Exercise requirements -
Search the listing for the string "agent" and copy every line that contains it.

Data -
_ _ _ _
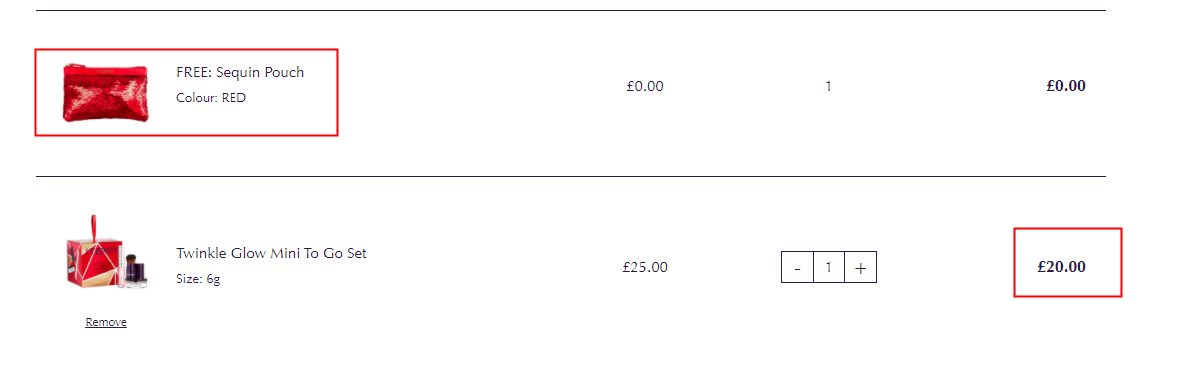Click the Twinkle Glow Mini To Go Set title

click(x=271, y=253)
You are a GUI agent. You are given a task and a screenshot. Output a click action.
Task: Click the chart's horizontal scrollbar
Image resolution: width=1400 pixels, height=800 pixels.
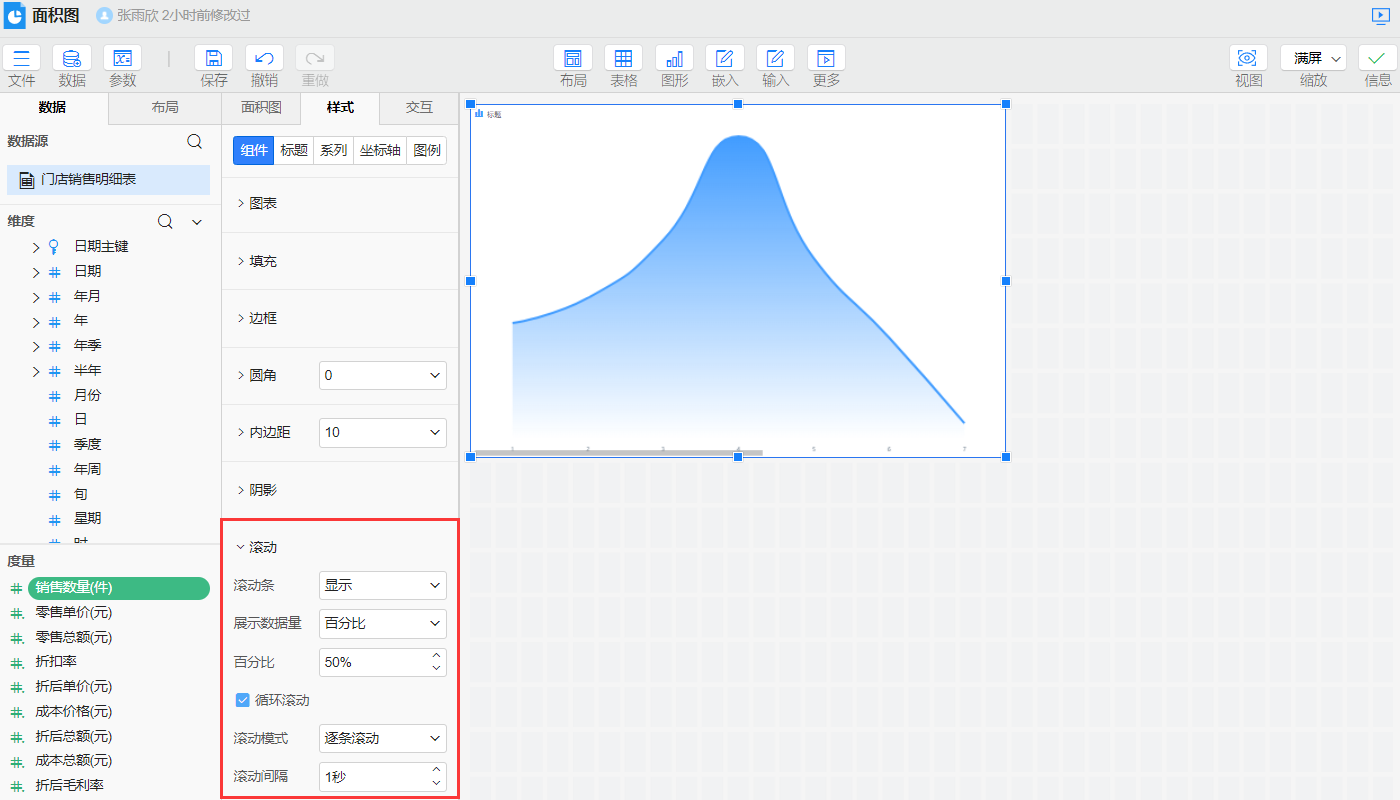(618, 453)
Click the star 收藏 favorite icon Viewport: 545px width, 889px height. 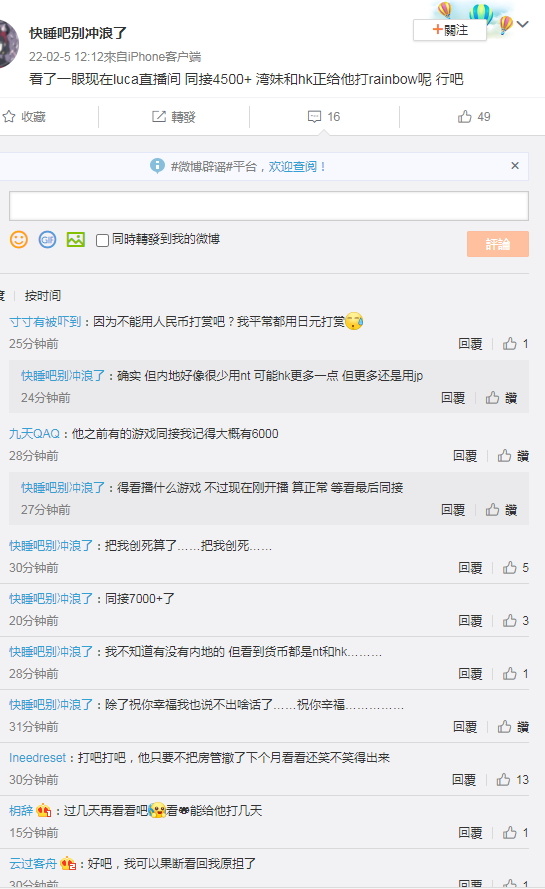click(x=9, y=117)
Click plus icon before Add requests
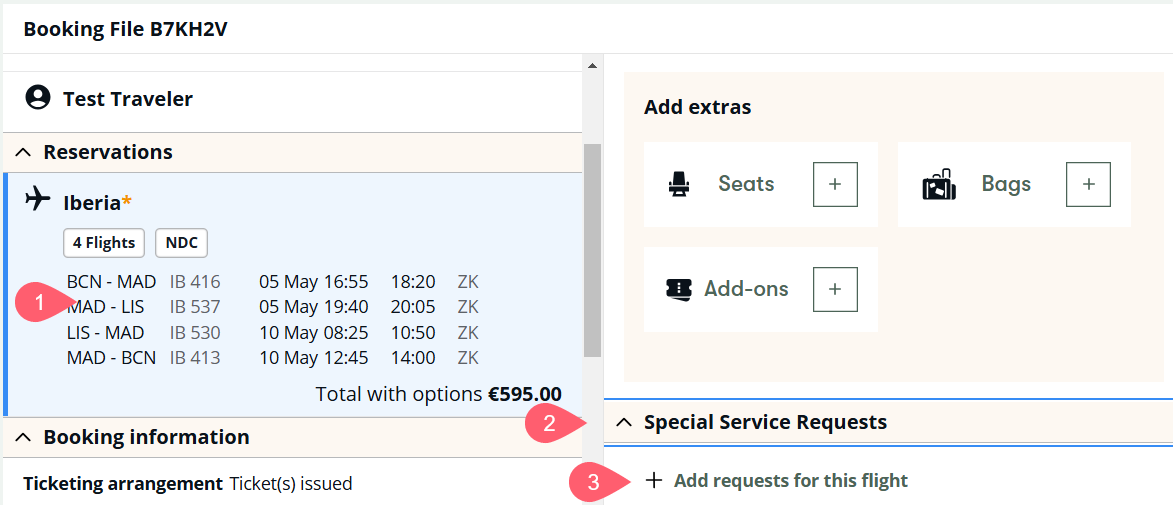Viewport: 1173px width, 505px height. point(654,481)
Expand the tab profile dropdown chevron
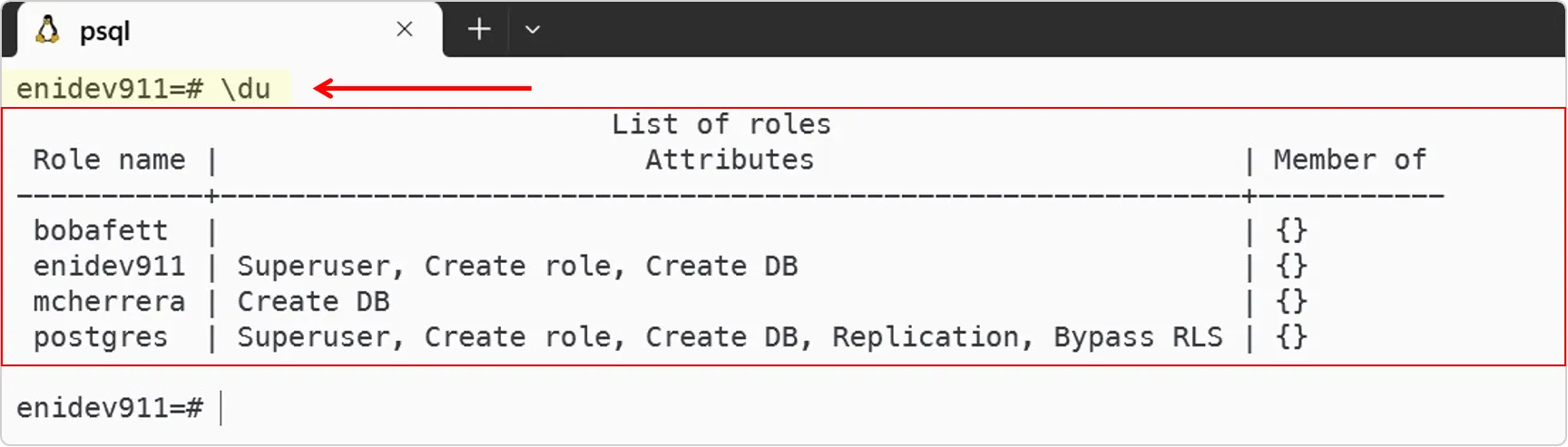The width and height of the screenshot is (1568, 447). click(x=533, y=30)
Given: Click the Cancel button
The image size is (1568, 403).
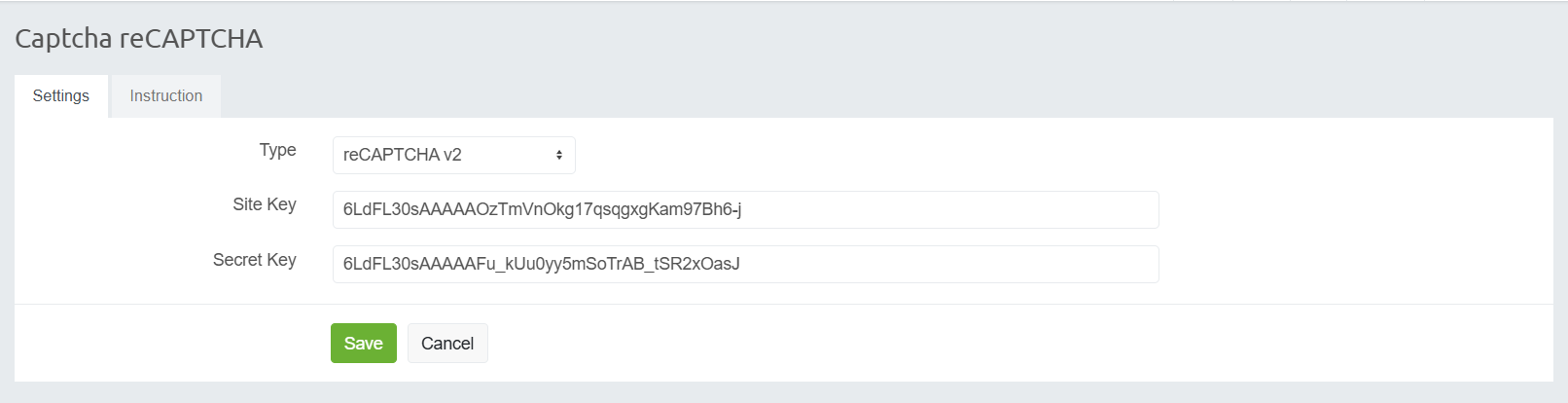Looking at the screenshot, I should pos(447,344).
_ _ _ _
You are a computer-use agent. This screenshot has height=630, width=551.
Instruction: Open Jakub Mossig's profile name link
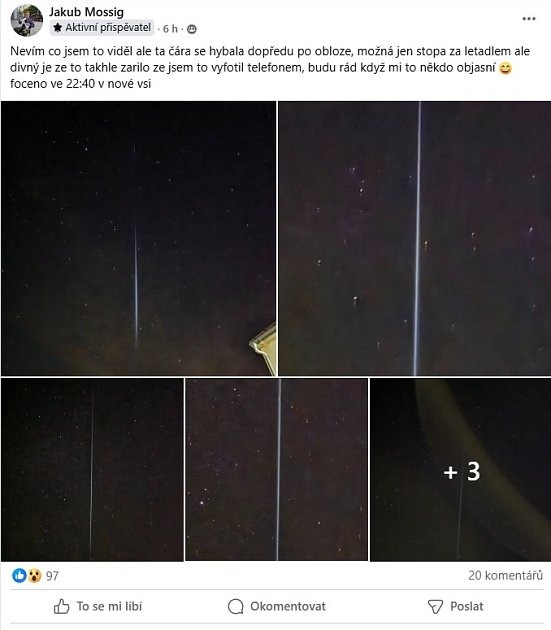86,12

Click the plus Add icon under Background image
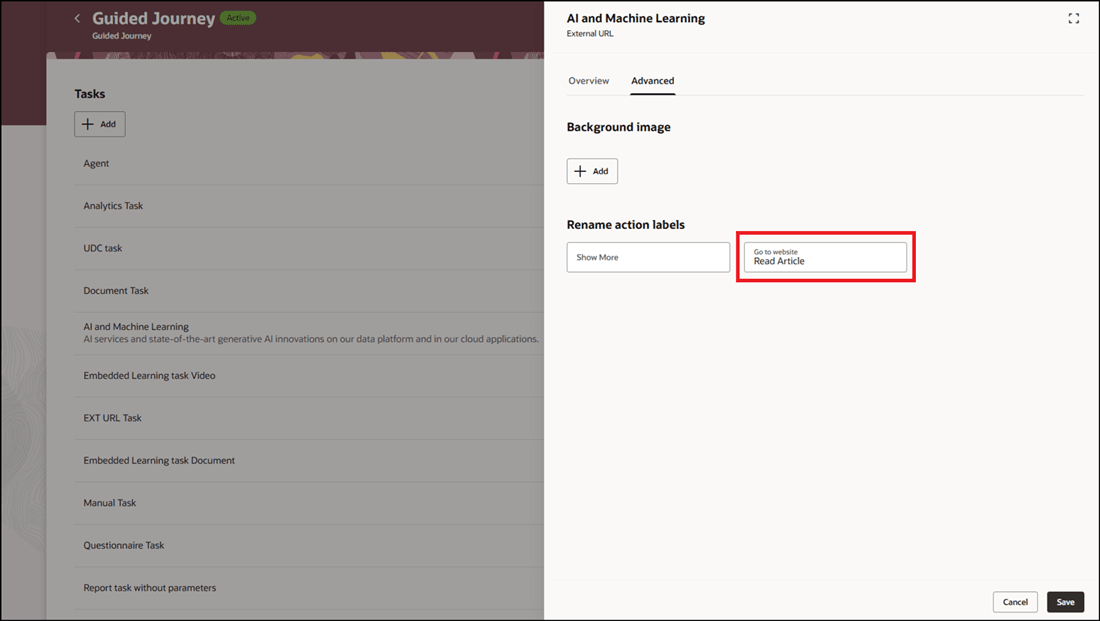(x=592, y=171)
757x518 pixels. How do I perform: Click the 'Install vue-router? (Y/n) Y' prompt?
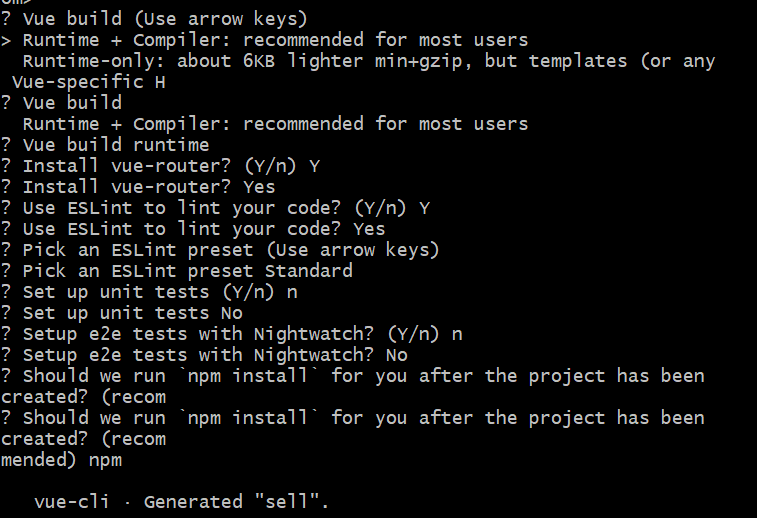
_ _ _ _
Completed exercise -
You are a GUI agent. You are given a task and a screenshot. Output a click action.
You are a computer-use agent. This screenshot has height=630, width=551.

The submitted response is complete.